The children knew that asking one and going to the other if they didn’t like the first answer got them nowhere. We were in sync in that department, too. When our daughter was born with Down’s syndrome, there was no finger pointing. Instead, as we had handled all the trials of marriage, we held each other closer, crying together, determining to let her have the fullest life possible, and holding her older brother closer without smothering him. Jaimie grew up amazingly independent; David became a wonderful man who urged his buddies to teach disabled kids how to fish in their spare time.

We moved from apartment to apartment to our first tiny house to a house big enough for us and a live-in housekeeper we really couldn’t afford. I had to work and had no wish to pull Jaimie out of her home every day to a babysitter.

Pets, which Bruce swore he didn’t like, came into our house and stayed over the years. When our housekeeper died and her daughter asked Bruce to take her cat, he didn’t hesitate. He had a heart of pure mush he tried to hide.

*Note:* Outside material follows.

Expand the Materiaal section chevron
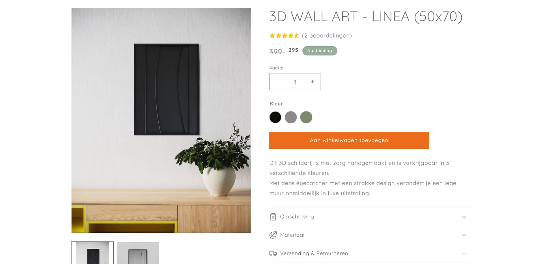Screen dimensions: 543x264 point(464,235)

Before he retired, Bruce wanted Jaimie and me to move to Florida and our retirement home. He knew I had my doubts about living there. We moved, got the house ready only to find out he wouldn’t be joining us. His early out had been denied; there was no one to take over his position. For three years he traveled once a month to see us.

During that time yet another pet joined our home. A lovely Scottish terrier, appropriately named Mr. Scotty, took over the house and our hearts. The housekeeper’s cat was not amused, but accepted the pup. The moment the dog saw Bruce and Bruce saw him, it was love for both of them. I had a lump in my throat when I saw the tears in Bruce’s eyes as he said, “No other pet ever chose me. He’s really my dog.” That dog worshiped Bruce to the point of dying soon after his master passed away. Their ashes were put into a small dome forming a reef in my husband’s beloved Gulf of Mexico.

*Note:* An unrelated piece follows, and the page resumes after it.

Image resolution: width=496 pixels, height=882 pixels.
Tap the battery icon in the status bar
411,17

When he moved to Florida, at long last, Bru started a boat dealership. He arrived back from the first boat show stricken with fear. “I didn’t sell even one.”

I told him to stop pushing to sell; to act as though selling would be nice, but not necessary for his life to continue.  With his previous success in selling real estate part time, I knew he had to treat boats as nothing more than another sales medium. The next show he sold two boats. The business lasted a year and a half before the manufacturer sold us and every other dealer on the West Coast out by giving that territory to a financial backer. That was a fortunate move as it turned out.

Bruce had been getting so tired he could barely walk across our living room. He agreed to see a doctor only to be hospitalized.  He returned home after five heart bypasses. Within a week, his body wracked with infection, an ambulance rushed him back to the hospital. Two months later he came home with an open chest because his body refused to heal with the wound stitched up. I cleaned the wound three times a day, rinsed it out and repacked it with gauze. For the first time in two months he smiled, delighted to be home again. Recovery took a few months and he never fully regained all his strength.

On June 6, 2009, Bruce had a massive stroke. Understanding his doctor to say he could get more medical help in Pennsylvania, we moved from his beloved Florida to Pennsylvania within two weeks. He went by ambulance. For three years, I had the honor of caring for a man who would not give up. He never grew morose. His smile still lit up the room when he saw me. My heart still gave a leap of joy when I saw him. The illness was a bump in the road; our honeymoon continued.

On April 25, 2012 Bruce gave in to multiple complications. I kissed him a final good-bye.  Not with a great noise, but with a sigh from my husband’s lips our life together ended.  For forty-four years my life consisted of being half of a married couple.  A new beginning stretched before me – a beginning I did not want and was not ready to face.  On the day my husband died, a widow was born.  Perhaps the future would hold something wonderful.  For the moment, however, widowhood presented a dark time of struggle to reach the light.